O que, se alguma coisa, a manteve? Como é que ela conseguiu enfrentar o amanhecer de cada novo dia? A morte estava frequentemente na sua mente?

“A dor e a tristeza é algo com que tive de aprender a viver”, respondeu. “Estou longe de ser a única. E não é como se eu pudesse simplesmente desistir e desaparecer. No entanto, tenho de admitir que, cada vez que me deito para descansar, ainda espero não acordar. Fui ao hospital em Tuzla duas vezes. Estive muito doente… Mas, de alguma forma, ainda não consegui morrer.”

Acreditava que era o seu jardim que a mantinha em funcionamento. “Oh, eu simplesmente amo os meus tomates, cebolas, cenouras, batatas e alho …”

Saliha Osmanović parece ter feito uma paz precária com o facto de ter sido a voz de milhares de seres humanos assassinados. “Sei que sou a voz do Ramo, do Edin e do Nermin”, explicou. “A voz de Srebrenica. O que significa que não tenho o direito de me calar. O livro da minha vida está sempre aberto. O que aconteceu com sempre permanece dentro de mim. Serei sempre uma mãe cujos filhos foram abatidos e cujo marido foi levado. Srebrenica continua a arranhar-me no meu âmago. Eu só posso descansar com a ajuda de comprimidos para dormir. Especialmente agora, quando a situação na Bósnia está mais uma vez em ebulição de tensão”.

A sua linha de pensamento foi rápida a mudar do passado para o presente. Na Bósnia, a distância entre agora e então nunca é muito grande.

Os negacionistas do genocídio e outros tipos de chauvinistas estão cada vez mais audíveis. Em 2021, a Bósnia tornou crime punível negar o que aconteceu em Srebrenica. No entanto, as autoridades da República Srpska estão agora a negá-lo todos os dias – impunemente e com o total apoio de Belgrado e Moscovo.

Os monstros estão cada vez mais fortes. Local, regional e globalmente.

Mirela Osmanovi, representante do Centro Memorial de Srebrenica e membro da família das vítimas do genocídio, discursou, no dia 8 de Julho, perante a Assembleia-Geral das Nações Unidas numa sessão para marcar o 30º aniversário do genocídio de Srebrenica. / Foto: Centro Memorial de Srebrenica

“Raramente vejo televisão. Mas quando o faço, e quando Milorad Dodik aparece, sou imediatamente transportada para aquela terrível atmosfera odiosa dos anos 90”, disse Saliha Osmanović à medida que a nossa despedida se aproximava.

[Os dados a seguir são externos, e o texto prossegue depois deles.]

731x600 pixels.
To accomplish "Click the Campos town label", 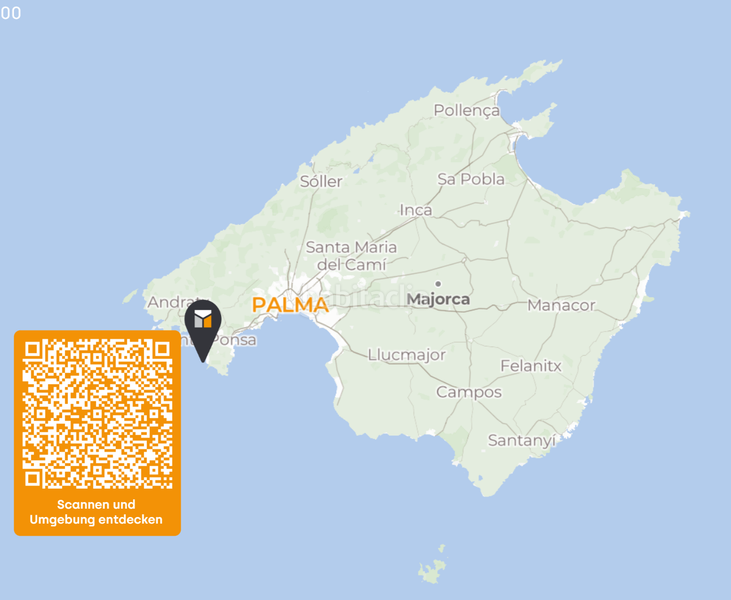I will 469,393.
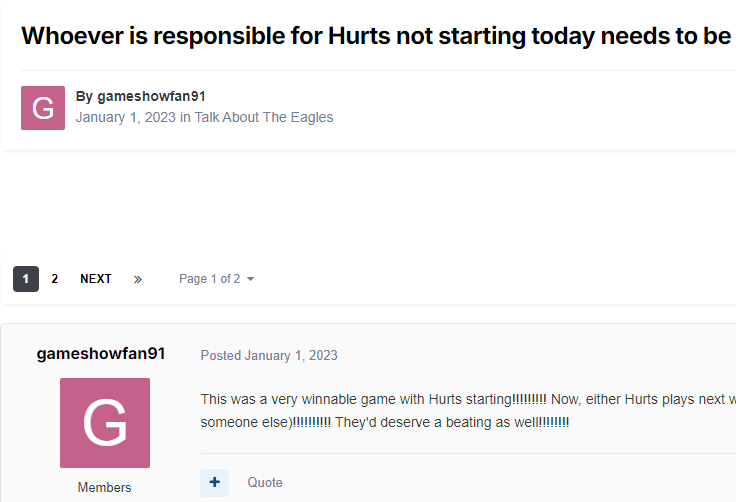Click the caret arrow beside Page 1 of 2
The height and width of the screenshot is (502, 736).
coord(250,279)
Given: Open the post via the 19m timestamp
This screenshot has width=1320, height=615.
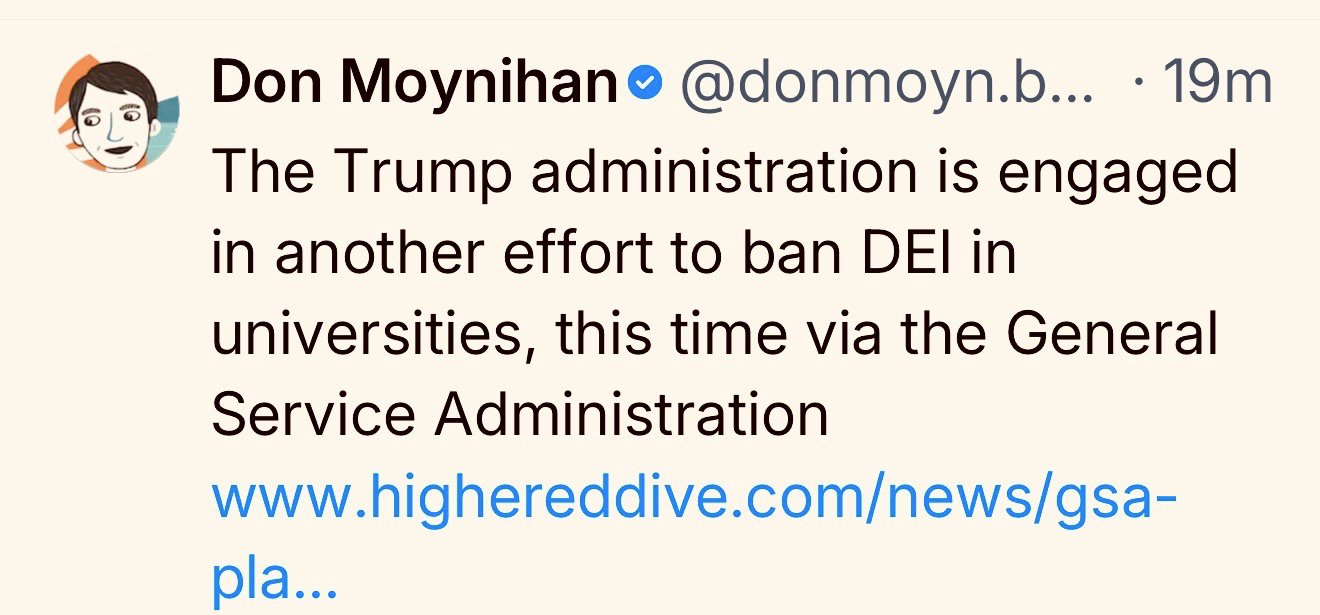Looking at the screenshot, I should point(1215,84).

“E a situação do outro lado do rio Drina é a mesma”, elaborou. “Depois de todos estes anos, não sei como é que isto poderia ter acontecido. Não aprendemos nada? Alguns meses atrás, tive um grande susto. Tive a terrível sensação de que algo estava prestes a acontecer novamente. Que os tiros estavam prestes a ser disparados. Eu fiz uma única mala de viagem. Ainda não a desfiz. Ainda está à espera no corredor, por precaução.”